Essaouira, la citta’ sul mare

Essaouira, la citta’ sul mare

Oggi vi racconto di Essaouira, la citta’ balneare che si affaccia sulla costa atlantica del Marocco, essa ci accogliera’ con un esteso porto dove ogni giorno alle prime luci dell’alba numerosi pescatori si mettono a lavoro con le loro reti pescando svariate tipologie di pesce, avendo come sfondo l’imponente Skala du Port, la porta d’ingresso per raggiungere lo scalo.

L’attivo e brulicante porto mi ha colpito piu’ di ogni altra cosa perchè, imbattermi in questa realta’ marittima fatta di scene modeste e quotidiane, come per esempio dei pescatori che dipingono le barche di blu o dei gatti che assaporano con delizia gli scarti del pesce è stato molto suggestivo; ma andiamo dritti al punto: cosa vedere ad Essaouira?
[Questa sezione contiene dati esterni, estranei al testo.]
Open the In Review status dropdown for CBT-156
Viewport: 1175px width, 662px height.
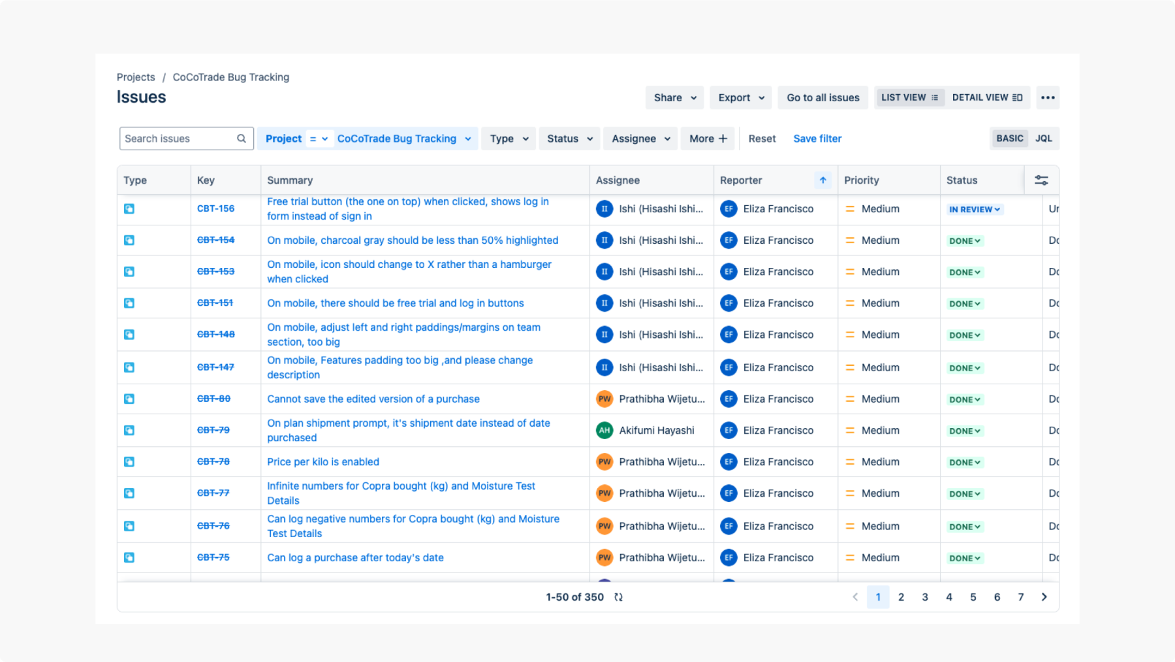tap(975, 209)
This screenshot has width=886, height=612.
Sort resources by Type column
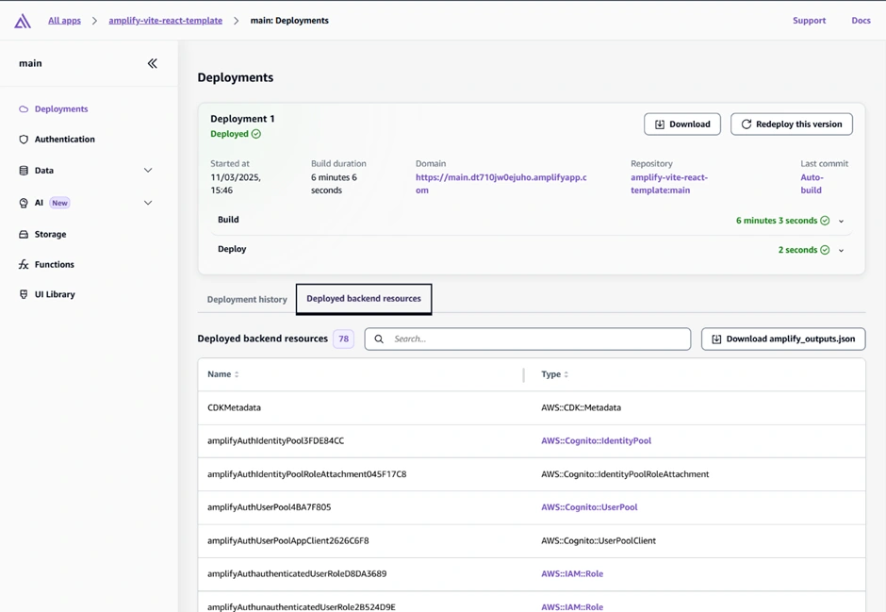(566, 374)
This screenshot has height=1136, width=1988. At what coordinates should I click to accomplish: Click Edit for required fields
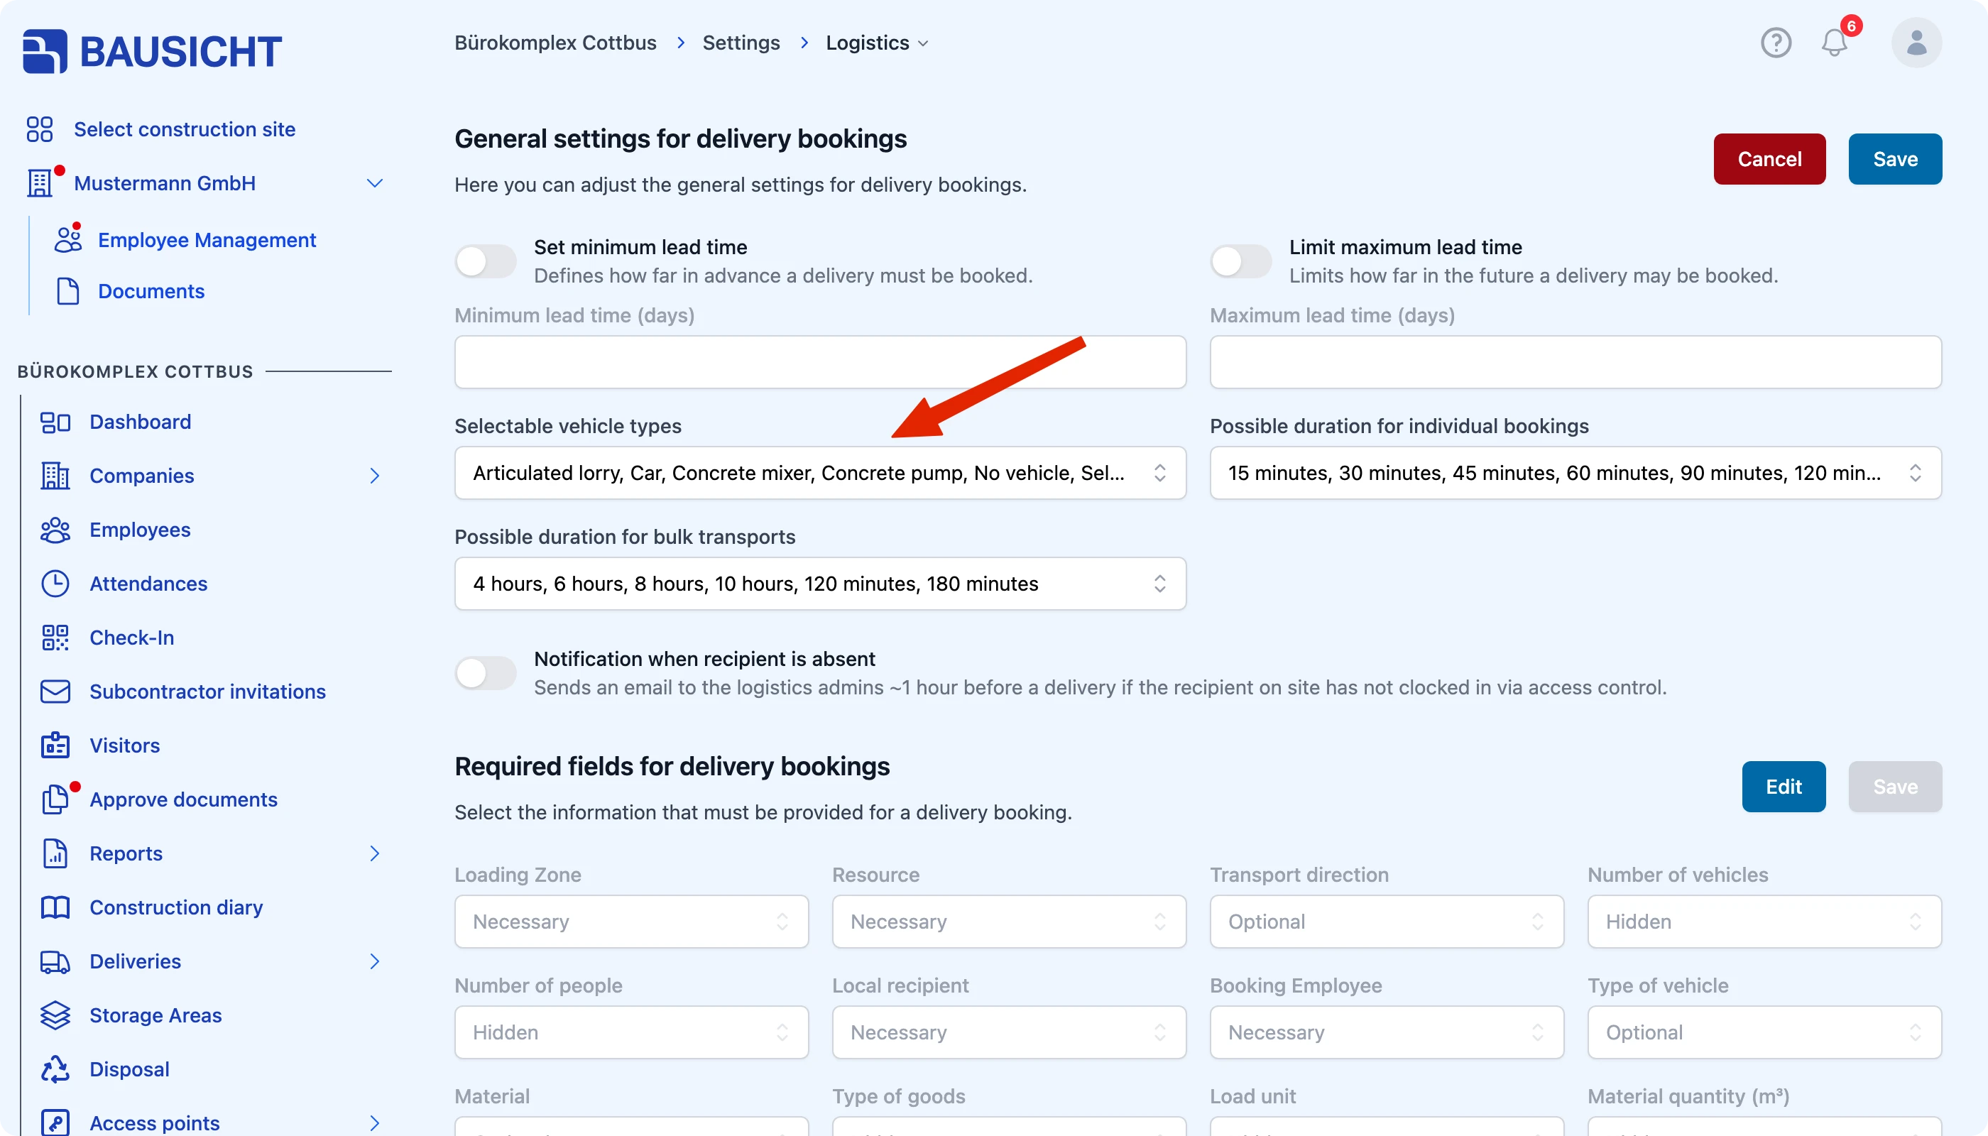[x=1784, y=786]
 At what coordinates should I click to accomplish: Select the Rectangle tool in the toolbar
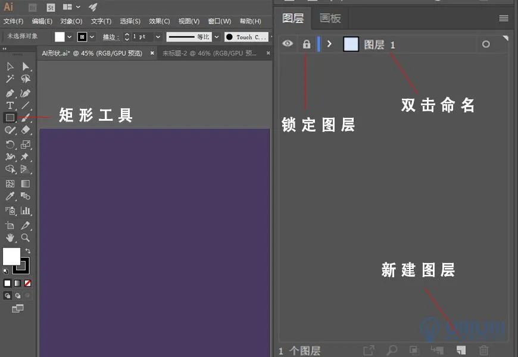[x=10, y=118]
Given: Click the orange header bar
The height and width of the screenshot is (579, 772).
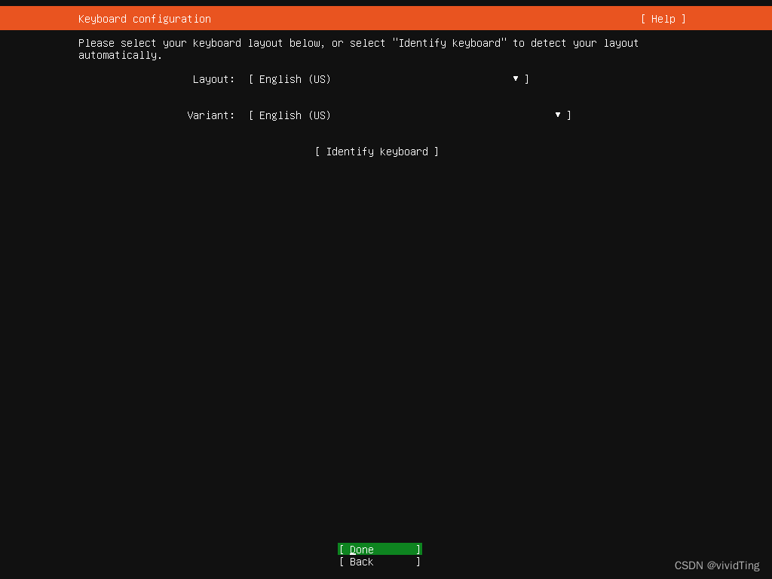Looking at the screenshot, I should 386,18.
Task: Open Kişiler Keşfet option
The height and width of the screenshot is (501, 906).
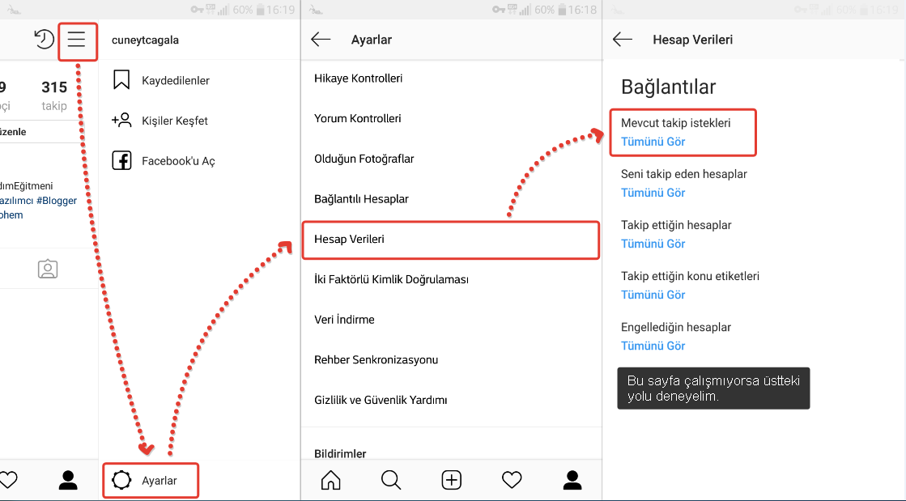Action: [x=175, y=121]
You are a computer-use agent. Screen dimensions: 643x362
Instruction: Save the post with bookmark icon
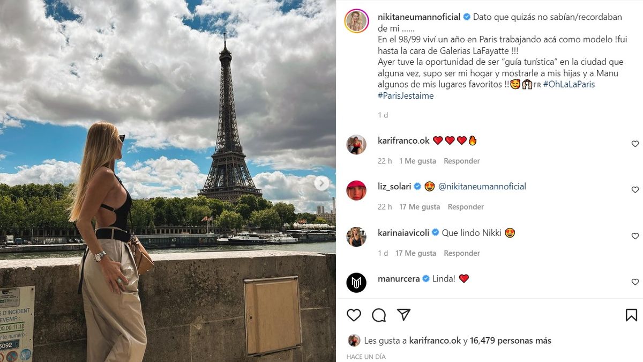click(631, 315)
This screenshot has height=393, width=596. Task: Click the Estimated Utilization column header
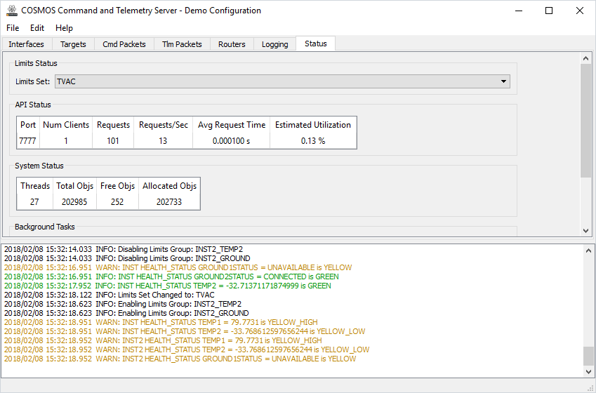312,125
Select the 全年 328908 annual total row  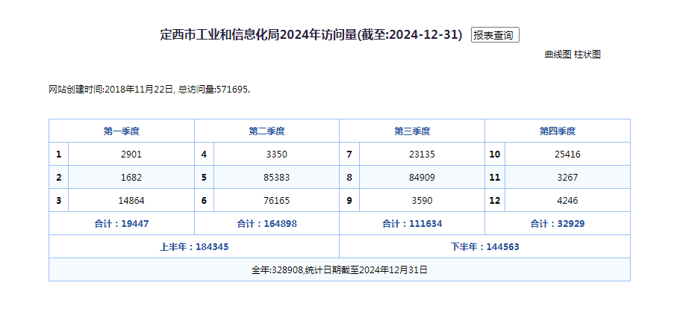click(x=340, y=269)
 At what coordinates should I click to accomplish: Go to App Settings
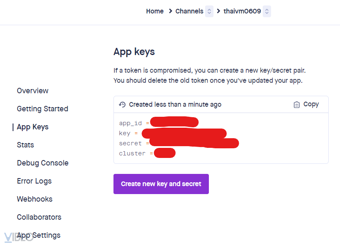[39, 235]
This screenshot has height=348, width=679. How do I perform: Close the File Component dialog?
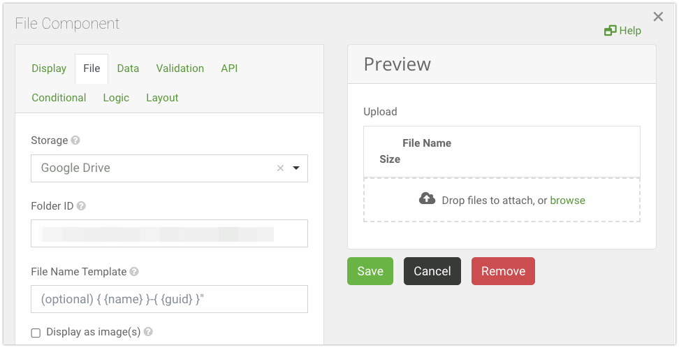pyautogui.click(x=658, y=17)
Dopo aver ammirato le bancarelle del pesce appena pescato e gli antichi pescherecci, vi consiglio di fare una passeggiata nella Medina, la parte antica della citta’ dove perdersi tra i vari souk di artigianato locale e di olio d’argan, che viene ricavato secondo un’antico metodo manuale di spremitura dalle pazienti mani delle donne marocchine sempre pronte a sorriderci.

Il souk in questa cittadina appare molto piu’ tranquillo e “pacifico” se messo a confronto con quello kaleidoscopico di Marrakech, la cosa che ho potuto appurare infatti, è la differenza tra le due citta’, come se Essaouira volesse mantenere la propria integrita’ e la propria modestia, senza piegarsi al trend consumistico.

Ad avvalorare questa teoria ci sta il fatto che i prezzi nei vari ristoranti sparsi per le viuzze sono piu’ che economici, se si considera che possiamo mangiare dell’ ottimo pesce fresco a soli 150 dirham in due, che corrispondono a circa 15 euro.

Dagli alti bastioni che circondano la citta’ potrete scorgervi ed ammirare lo spettacolo delle onde che si infrangono sulle rocce, dei numerosi gabbiani che stazionano lungo tutta la spiaggia perdendovi nell ’infinita’ del mare…

Ma Essaouira ha avuto sempre questo aspetto? Assolutamente no, perché l’ aspetto attuale di questo gioiellino lo dobbiamo al sultano Muhammad ||| che nel 1770 volle fare della citta’ una base navale fortificata, stravolgendo l’aspetto di Essaouira, che in arabo significa “Muraglia”, la citta’ è infatti circondata da spesse mura di cinta del colore della sabbia e da cannoni di origine spagnola.

Dopo aver ammirato i vari souk ed assaporato dell’ottimo pesce possiamo prendere la via del ritorno e raggiungere la spiaggia.

Probabilmente Essaouira non eccelle per monumenti o musei da ammirare, pero’ l’aria e l’atmosfera che si respirano sono ineguagliabili, un ottimo modo per sfuggire dalla frenesia di Marrakech e concedersi una giornata all’insegna della tranquillita’ e del buon cibo contornato da uno sfondo piu’ che suggestivo.